Open marvinchin opened 1 year ago
I believe that this same bug also affects nodes at the time of node restart (this is either the machine restart or the nomad client restart). This behavior is quite worrisome for a series of reasons:
I have read through the code mentioned in the bug report and the related code. It seems to me that the intent of the code is to only iterate through non-terminal allocs and only add evaluations for such nodes:
I may be misreading the intent here, but either way this behavior is causing me quite a bit of headache and we'd love to understand if this is an intended behavior (a feature) or a bug
Hi @marvinchin and @stswidwinski 👋
Thanks for the detailed investigation! Looking at the code history, this part was written by Armon himself over 8 years ago and has not changed much since then 😄
Part of the reason for that is that overall design of Nomad is to rely on the scheduler to process evals correctly and figure out what the state of the cluster should be. This can indeed wasteful in some cases, and we have identified some areas of improvement, but we usually lean towards emitting more evals than strictly necessary just in case there are edge cases that we haven't foreseen.
In general this extra evals should be no-ops, meaning that they should not alter the state of the cluster. You mentioned that:
This can lead to unexpected changes to status of a job (e.g. a "dead" job can become "pending" due to the presence of this new evaluation).
Is this something that you have observed in your cluster? If so, that's they type of problems we definitely don't want to happen as it violates the scheduler correctness. If you have more information of an instance of this problem we can investigate it further.
@stswidwinski
I believe that this same bug also affects nodes at the time of node restart (this is either the machine restart or the nomad client restart).
That's correct. createNodeEvals
is called in multiple RPC endpoints, including Node.Register
and Node.Deregister
.
The creation of new evaluations prolongs the lifetime of the job to which the evaluation belongs. If nodes restart more frequently than the GC limit, the objects will never be GCed even if they are in a terminal state.
I have not been able to observe this. Is this something that is happening with you? Would you be able to sare more information and maybe even reproduction steps? I have detailed my test below.
Restarts of nodes that are prepared for the restart (that is: drained) may cause large load on both the server and the node.
This is also true, but since these evals are supposed to be no-ops the scheduler should be able to process them quickly. We're also actively improving the scheduler and eval broker to make it even faster and more optimized. We actually just publish a blog post about it 🙂
I have read through the code mentioned in the bug report and the related code. It seems to me that the intent of the code is to only iterate through non-terminal allocs and only add evaluations for such nodes
That comment is a bit ambiguous but I read ignores the terminal status
as in don't take the allocation status in consideration and return all allocations. Looking at https://github.com/hashicorp/nomad/pull/822 when this method was introduced that was also when AllocsByNodeTerminal
was created, so I think the original intention was for AllocsByNode
to return all allocations. Using node_prefix
means that the conditional compound index for the allocation status is ignored, which is what the comment states.

» Material:
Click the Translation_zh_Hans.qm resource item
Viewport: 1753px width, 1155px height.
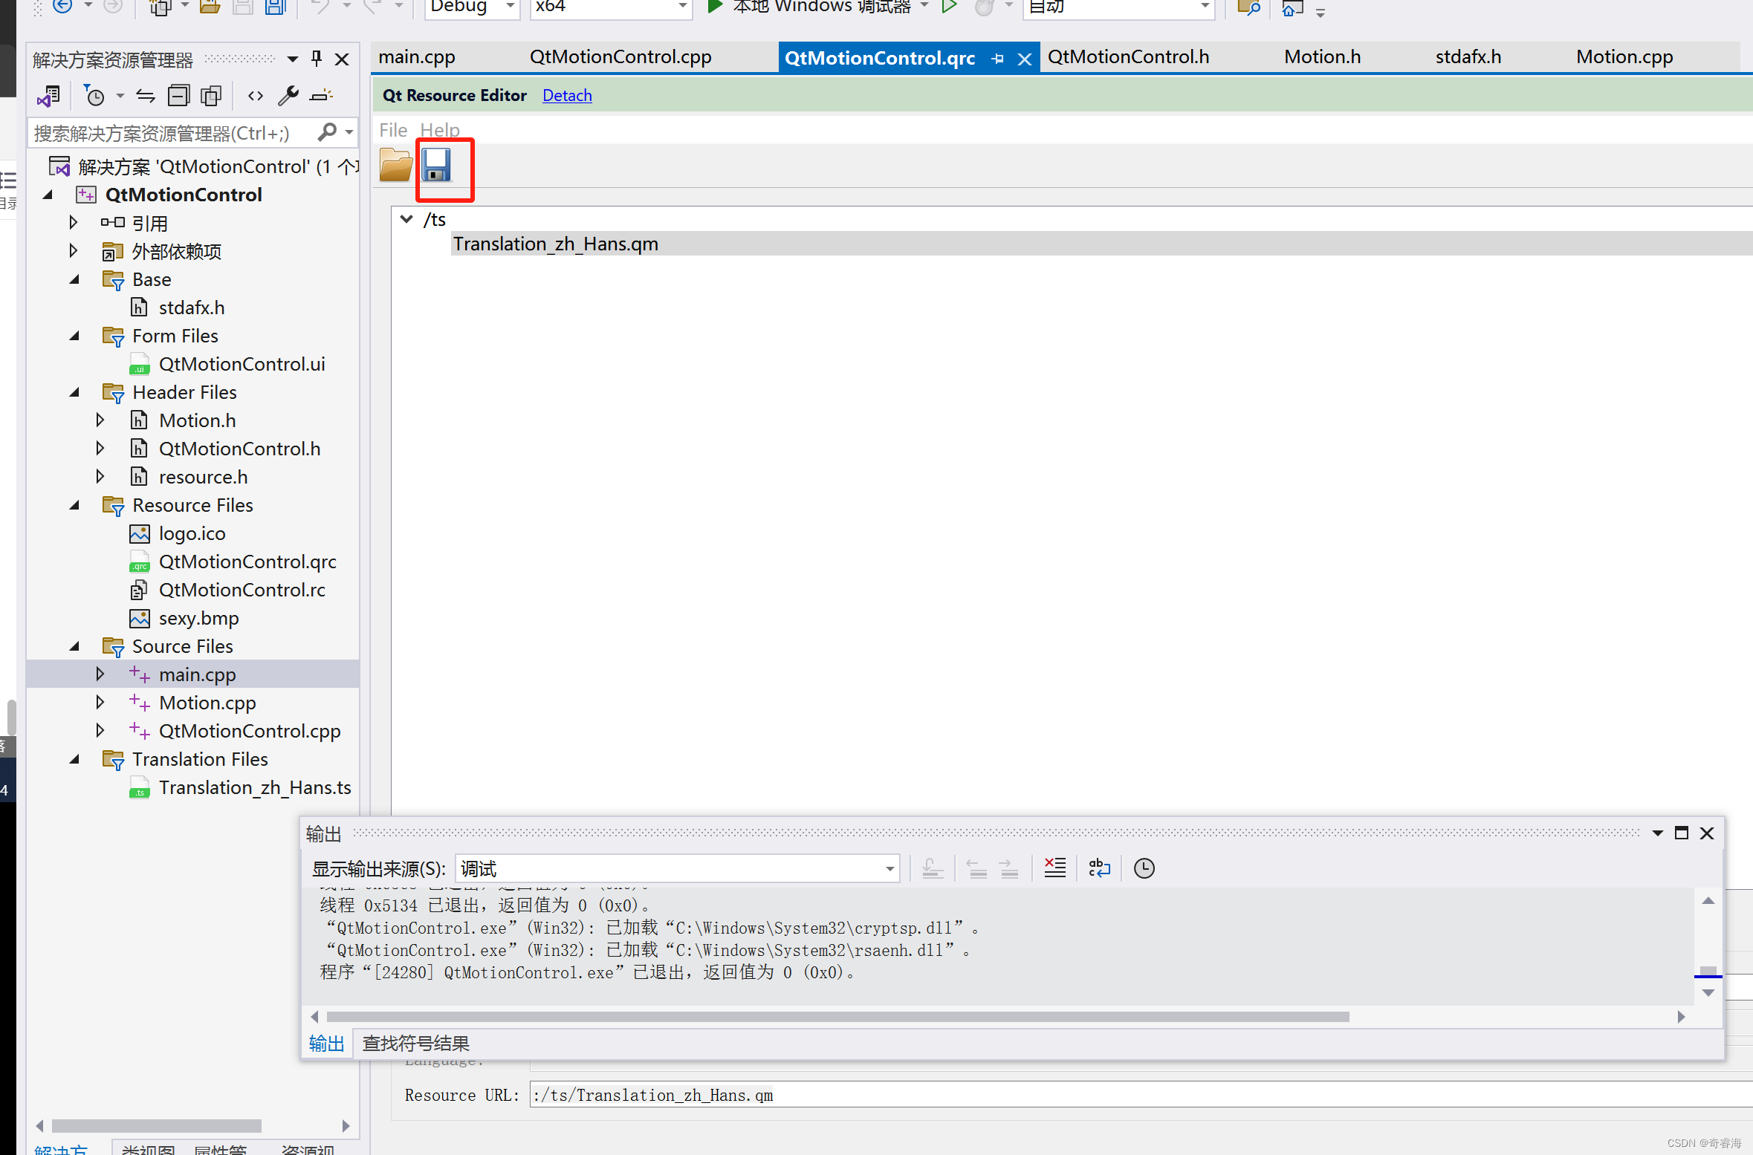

» What is asked:
• 1. Please transcribe the Nomad thread word for word, starting at "In general this" and ending at "this new evaluation).".
• 2. Pick up the Nomad thread where it stops and continue it.
The listing is separate material, not part of the Nomad thread.

» Replies:
• 1.
In general this extra evals should be no-ops, meaning that they should not alter the state of the cluster. You mentioned that:
This can lead to unexpected changes to status of a job (e.g. a "dead" job can become "pending" due to the presence of this new evaluation).

• 2.
this behavior is causing me quite a bit of headache
Would you mind detailing what the problem is? Is it the GC and heavy load after node restart?
Hey there!
Thank you for the reply! Let me do my best to reply to your questions, but as always let me know if anything is unclear.
In general this extra evals should be no-ops, meaning that they should not alter the state of the cluster.
I don't think that I have any particular philosophical opinion in any cases in which this is the case. However, as you hint -- I have observed a few separate instances in which this is not the case. Perhaps the most important ask in your comment is for particular examples and repros. Let me do my best to walk through the cases I've observed and provide concrete repros where possible.
Alloc lifetime extension.
While not exactly related to the issue at hand, this is a nice example of extraneous work leading to bad results. A restart of a node (drained or undrained) will cause all allocations that ever belonged to that node to have their lifetimes extended (the GC clock is reset). I have found the following bug report to describe this behavior in much detail: https://github.com/hashicorp/nomad/issues/16381
Job lifetime extension
A different angle of the same issue above is the extension of the lifetime of a batch
job in case of a node restart. It seems that the batch
part here is quite important (in fact... I must own up to the fact that I haven't even tried this with service jobs prior). I believe that this is due to the fact that the last evaluation for such a job seems to be special and serves as a sentinel for not scheduling another run of the batch job if no restarts are requested. I believe that this is the salient difference in Here is a repro using nomad
built from the v1.5.0
tag:
$ cat config.conf
{
"server": {
"enabled": true,
"job_gc_interval": "1m",
"job_gc_threshold": "1m",
"eval_gc_threshold": "1m",
"batch_eval_gc_threshold": "1m",
}
}
# Simple batch job
$ cat job.hcl
job "test_job" {
region = "global"
datacenters = ["dc1"]
type = "batch"
group "one_and_only" {
# Specify the number of these tasks we want.
count = 1
task "test" {
driver = "raw_exec"
config {
command = "/usr/bin/true"
args = [ "" ]
}
}
}
}
# Start the nomad agent
$ ./nomad agent -dev -config config.conf
# Run and stop the batch job
$ ./nomad job run job.hcl
$ ./nomad job stop test_job
# Re-register the node in a loop
while true; do ./nomad node meta apply test=$(date +%s); sleep 3; done
# Read the state of the job in a loop
$ while true; do date; ./nomad job status; sleep 3; done
The expectation here is for the GC to occur within 1 minute. In reality the GC will occur in anywhere between 12 minutes and 20 minutes. Here is what is observed:
eval
is created for the job on the nodefsm
TimeTable
(see: https://github.com/hashicorp/nomad/blob/v1.5.0/nomad/fsm.go#L25 and bug: https://github.com/hashicorp/nomad/issues/16359)alloc
is GCed, there are no more new eval
s created, but the last eval is brand new at this time.eval
may be GCed and then the job
may be GCed.This means that even though we expect the job
to be GC
ed within max(job_gc_threshold, batch_eval_gc_threshold, 2 * min_time_table_granularity) = 5 minutes
we GC within that value + batch_eval_gc_threshold
. The default for batch_eval_gc_threshold
is 1 day which means that we would GC the job an entire 1 day
later than expected!
Hope this helps show the behavior a little bit better.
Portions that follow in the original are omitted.